One was a successful corporate lawyer, another a Mercedes-driving businesswoman and a third a navy officer who steered battleships and hunted down cocaine smugglers in South America.
They are among a growing number of women in their 20s and 30s across the United States who have shed high-powered jobs, career ambitions and boyfriends for a nun's veil and a life devoted to the church.
Though the trend is by no means spreading like wildfire, several Roman Catholic communities throughout the country say they have noticed a surprising and welcome phenomenon in the last decade as younger women join their ranks.
“The inquiries in recent years have been coming from younger and younger women, most of them in their early to mid-20s,” Sister Agnes Mary, mother superior at the Sisters of Life community in New York, said.
The Catholic community, which counted seven members when it was founded in 1991, has grown to 52 women who live in six convents scattered throughout the New York area. A seventh convent is planned within the next two years.
“I think young women are searching for something and culture is not giving it to them so they are turning to God,” said Sister Mary Karen, 33, the superior at the Sisters of Life Formation House in the Bronx, where 18 women are being groomed for a life of obedience, poverty and chastity.
All have college degrees, are well traveled and were more cosmopolitan than cloistered growing up.
They have abandoned cell phones, iPods, daily Starbucks runs and, in some cases, fiances for dorm-like rooms, or “cells” as they are known, and a wardrobe of a simple veil and habit.
“I was in the navy for a total of 10 years because I wanted to do something great with my life but I realized I could never be passionate about it,” said Angela Karalekas, 28, who entered the convent in September and will receive her habit and new religious name in June.
“I was raised Catholic but my decision has been hard on my father and three brothers.”
Once the women take their final vows, a process that takes about eight years from the time they enter the convent, they are required to give up all their worldly possessions and rely on donations for their needs.
They rise at 5am — 5:30am or 6am on weekends — and spend the major part of the morning in prayer or contemplative silence.
Those who have taken their final vows work within the community, helping the homeless, pregnant women or anyone in need.
“It was basically apply to medical school or apply to a convent and the convent won out,” said Bridget Heisler, 24. “I knew there was a love in my life and it was the Lord.”
The nuns relax every afternoon by going on bike rides, playing basketball or rollerblade hockey, all dressed in their habits.

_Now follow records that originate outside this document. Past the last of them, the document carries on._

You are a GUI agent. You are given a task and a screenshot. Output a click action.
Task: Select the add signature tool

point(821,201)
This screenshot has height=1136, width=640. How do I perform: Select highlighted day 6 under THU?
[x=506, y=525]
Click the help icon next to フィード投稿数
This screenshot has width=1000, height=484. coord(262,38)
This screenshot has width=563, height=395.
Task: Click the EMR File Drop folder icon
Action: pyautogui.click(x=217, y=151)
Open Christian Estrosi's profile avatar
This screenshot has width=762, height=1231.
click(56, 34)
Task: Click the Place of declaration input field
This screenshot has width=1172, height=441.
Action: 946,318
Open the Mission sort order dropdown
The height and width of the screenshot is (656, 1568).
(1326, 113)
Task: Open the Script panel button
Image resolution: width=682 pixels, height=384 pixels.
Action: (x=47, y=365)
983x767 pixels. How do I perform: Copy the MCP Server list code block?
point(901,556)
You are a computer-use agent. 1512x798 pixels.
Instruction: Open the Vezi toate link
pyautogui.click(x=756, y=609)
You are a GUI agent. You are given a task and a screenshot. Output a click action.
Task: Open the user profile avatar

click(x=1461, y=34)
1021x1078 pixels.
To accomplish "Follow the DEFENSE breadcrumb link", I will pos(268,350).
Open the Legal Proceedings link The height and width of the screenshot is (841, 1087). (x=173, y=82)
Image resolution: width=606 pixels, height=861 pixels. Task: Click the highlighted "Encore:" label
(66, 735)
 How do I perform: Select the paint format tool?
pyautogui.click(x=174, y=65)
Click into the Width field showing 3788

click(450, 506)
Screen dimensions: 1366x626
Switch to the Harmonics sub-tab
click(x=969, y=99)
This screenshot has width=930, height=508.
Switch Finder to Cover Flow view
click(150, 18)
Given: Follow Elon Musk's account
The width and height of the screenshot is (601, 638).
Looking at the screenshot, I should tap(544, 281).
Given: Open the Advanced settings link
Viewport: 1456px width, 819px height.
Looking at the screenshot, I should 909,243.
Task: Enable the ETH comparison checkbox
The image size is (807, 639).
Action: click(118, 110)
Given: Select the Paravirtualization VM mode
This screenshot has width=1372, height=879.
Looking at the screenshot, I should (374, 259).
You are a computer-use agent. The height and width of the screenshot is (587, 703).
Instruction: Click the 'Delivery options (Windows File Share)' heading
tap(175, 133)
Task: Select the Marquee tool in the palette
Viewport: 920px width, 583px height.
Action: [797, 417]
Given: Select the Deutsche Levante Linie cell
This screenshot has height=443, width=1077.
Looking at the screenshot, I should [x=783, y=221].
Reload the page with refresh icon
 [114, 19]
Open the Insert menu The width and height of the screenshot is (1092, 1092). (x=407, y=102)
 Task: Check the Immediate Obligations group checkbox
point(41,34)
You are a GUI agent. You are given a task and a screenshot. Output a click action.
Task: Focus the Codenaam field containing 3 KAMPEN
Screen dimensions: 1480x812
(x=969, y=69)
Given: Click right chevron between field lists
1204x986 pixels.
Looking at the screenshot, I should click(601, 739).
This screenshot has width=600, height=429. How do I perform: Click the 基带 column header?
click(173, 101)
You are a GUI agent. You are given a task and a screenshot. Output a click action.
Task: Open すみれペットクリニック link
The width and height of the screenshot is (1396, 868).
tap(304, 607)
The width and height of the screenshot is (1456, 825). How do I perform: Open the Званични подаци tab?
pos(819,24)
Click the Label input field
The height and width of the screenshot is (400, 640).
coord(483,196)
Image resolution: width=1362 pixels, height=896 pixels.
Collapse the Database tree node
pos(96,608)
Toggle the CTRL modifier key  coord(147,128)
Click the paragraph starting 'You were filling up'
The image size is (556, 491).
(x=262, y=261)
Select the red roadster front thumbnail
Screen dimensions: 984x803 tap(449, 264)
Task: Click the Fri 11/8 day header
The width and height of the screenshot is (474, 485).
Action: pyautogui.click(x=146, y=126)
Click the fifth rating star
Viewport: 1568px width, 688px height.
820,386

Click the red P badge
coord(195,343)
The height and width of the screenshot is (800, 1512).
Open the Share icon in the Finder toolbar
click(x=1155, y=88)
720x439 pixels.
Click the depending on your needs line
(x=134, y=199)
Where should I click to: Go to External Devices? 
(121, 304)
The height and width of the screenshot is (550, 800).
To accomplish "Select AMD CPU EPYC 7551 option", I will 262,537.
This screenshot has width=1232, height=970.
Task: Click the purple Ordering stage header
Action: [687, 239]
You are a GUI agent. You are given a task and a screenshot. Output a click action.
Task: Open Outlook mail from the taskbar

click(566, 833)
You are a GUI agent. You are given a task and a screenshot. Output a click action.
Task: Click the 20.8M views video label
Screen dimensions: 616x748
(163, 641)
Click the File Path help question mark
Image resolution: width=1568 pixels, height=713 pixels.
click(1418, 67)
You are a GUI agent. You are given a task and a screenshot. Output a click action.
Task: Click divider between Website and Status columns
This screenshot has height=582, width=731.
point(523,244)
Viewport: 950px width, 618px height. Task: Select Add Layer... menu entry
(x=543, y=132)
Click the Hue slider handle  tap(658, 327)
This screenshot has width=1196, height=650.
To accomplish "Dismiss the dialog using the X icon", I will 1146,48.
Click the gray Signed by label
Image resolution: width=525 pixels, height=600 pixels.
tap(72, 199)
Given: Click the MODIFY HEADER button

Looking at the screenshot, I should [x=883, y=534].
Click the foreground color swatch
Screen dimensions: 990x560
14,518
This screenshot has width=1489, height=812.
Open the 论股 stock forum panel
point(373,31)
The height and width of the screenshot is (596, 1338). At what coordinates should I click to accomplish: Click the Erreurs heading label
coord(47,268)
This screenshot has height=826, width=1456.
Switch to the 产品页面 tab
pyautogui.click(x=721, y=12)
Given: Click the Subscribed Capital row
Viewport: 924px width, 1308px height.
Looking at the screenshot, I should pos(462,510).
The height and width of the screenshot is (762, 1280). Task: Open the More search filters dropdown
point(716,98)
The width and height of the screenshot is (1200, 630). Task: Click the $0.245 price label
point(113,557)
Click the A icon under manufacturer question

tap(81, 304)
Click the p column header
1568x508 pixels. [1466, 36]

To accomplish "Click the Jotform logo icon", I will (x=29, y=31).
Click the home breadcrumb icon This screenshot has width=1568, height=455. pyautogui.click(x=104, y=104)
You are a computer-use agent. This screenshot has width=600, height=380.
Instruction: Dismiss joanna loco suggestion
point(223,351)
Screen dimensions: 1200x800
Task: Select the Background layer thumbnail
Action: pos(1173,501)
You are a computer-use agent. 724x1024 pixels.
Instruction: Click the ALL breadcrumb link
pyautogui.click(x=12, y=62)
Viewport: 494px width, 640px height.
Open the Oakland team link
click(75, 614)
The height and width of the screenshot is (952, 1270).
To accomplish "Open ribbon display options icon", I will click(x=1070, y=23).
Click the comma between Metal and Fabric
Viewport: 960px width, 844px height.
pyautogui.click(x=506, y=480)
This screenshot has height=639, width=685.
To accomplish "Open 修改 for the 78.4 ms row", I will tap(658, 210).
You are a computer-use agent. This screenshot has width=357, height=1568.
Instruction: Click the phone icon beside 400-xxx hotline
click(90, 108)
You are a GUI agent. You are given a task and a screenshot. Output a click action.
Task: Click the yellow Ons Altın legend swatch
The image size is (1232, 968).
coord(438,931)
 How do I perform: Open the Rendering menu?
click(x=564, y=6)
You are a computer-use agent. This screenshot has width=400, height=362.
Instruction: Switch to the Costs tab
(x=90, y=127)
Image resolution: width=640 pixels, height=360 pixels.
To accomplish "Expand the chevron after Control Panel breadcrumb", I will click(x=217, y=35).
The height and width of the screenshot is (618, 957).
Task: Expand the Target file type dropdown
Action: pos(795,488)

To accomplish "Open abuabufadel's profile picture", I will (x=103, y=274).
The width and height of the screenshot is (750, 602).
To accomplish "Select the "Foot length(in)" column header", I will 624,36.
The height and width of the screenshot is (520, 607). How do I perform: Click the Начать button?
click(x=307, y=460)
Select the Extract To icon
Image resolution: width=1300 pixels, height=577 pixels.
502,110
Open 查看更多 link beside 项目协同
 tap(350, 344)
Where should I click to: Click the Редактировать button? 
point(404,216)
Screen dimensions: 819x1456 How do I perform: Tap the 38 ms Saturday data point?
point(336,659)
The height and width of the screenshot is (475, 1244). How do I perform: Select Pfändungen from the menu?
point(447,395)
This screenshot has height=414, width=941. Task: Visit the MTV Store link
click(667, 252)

The sight inspires some passersby to whip out their cell phones to take pictures or shout: “Go Sister.”
According to the Center for Applied Research in the Apostolate (CARA), there are currently 66,608 Catholic nuns in the US compared to nearly 180,000 in 1965. Worldwide, there are an estimated 776,260 nuns, compared with around one million in 1970.
But despite the dwindling overall number, several new orders and communities, especially those founded during the 1978-2005 pontificate of John Paul II, say they have seen a surge of new blood in the last decade, a welcome turnabout for the church.
“These women are looking for something deeper,” said Brother Paul Bednarczyk, executive director of the National Religious Vocation Conference.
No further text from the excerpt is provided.